AsyncIO at Scale: Backpressure, Structured Concurrency, and Cancellation Semantics

Published: August 12, 2020 (5y ago)14 min read

Updated: November 20, 2024 (8mo ago)

Most async outages don’t look like crashes—they look like slow motion. Queues grow silently, memory creeps up, latencies stretch, and only then do errors appear. The fix isn’t a bigger box; it’s discipline: explicit backpressure, structured concurrency, and cancellation that’s part of the contract.

This post is a production‑first field guide. We’ll build a shared mental model, lay down primitives that keep systems honest, and show runnable patterns you can lift into services. We’ll start with backpressure and deadlines you can trust.

The shape of overload (and how to stop it)

Backpressure is the system’s ability to tell producers “not so fast” and make that stick. In asyncio, you’ll usually enforce it at three layers:

  • Bounded admission at the edge (queues, semaphores, rate limits)
  • Flow control at transports/streams (drain() pauses writers)
  • Deadlines on work (budgeted waits, not forever waits)
sequenceDiagram participant P as Producer(s) participant Q as Bounded Queue (maxsize=N) participant C as Consumers (M workers) P->>Q: put(item) Note over Q: size < N → accept Q-->>C: get() → process P--xQ: put(item, timeout=T) Note over P,Q: size == N → wait up to T, else shed/timeout C-->>Q: task_done()
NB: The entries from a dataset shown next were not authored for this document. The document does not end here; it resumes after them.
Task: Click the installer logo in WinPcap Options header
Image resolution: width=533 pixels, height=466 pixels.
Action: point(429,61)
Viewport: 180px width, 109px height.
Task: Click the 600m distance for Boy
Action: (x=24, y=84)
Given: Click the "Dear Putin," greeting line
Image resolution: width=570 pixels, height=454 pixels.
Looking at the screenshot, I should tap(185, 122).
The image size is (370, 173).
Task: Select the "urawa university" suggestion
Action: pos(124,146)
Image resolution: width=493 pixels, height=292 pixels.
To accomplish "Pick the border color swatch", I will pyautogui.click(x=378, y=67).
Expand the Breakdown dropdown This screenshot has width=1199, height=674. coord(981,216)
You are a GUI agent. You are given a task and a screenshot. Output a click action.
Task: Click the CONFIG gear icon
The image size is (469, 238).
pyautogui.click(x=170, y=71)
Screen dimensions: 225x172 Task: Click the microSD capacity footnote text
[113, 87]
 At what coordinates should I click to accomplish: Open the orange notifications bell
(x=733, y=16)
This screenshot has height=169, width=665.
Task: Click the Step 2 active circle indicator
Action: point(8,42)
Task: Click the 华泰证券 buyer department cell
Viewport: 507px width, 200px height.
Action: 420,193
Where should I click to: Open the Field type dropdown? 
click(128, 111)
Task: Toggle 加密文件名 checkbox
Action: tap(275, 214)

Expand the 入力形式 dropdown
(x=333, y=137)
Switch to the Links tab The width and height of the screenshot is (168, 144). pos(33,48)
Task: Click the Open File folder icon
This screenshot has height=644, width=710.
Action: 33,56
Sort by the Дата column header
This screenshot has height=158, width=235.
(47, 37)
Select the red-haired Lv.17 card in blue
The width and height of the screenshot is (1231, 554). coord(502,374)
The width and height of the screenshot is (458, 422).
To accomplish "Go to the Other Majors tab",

Key rule: if you cannot bound the queue, you have not implemented backpressure—you’ve only moved the problem.

A minimal, bounded producer–consumer that won’t melt

The queue is your pressure gauge. Set a size that reflects real memory limits, add timeouts so producers don’t wait forever, and decide your overload behavior (shed, degrade, or back off).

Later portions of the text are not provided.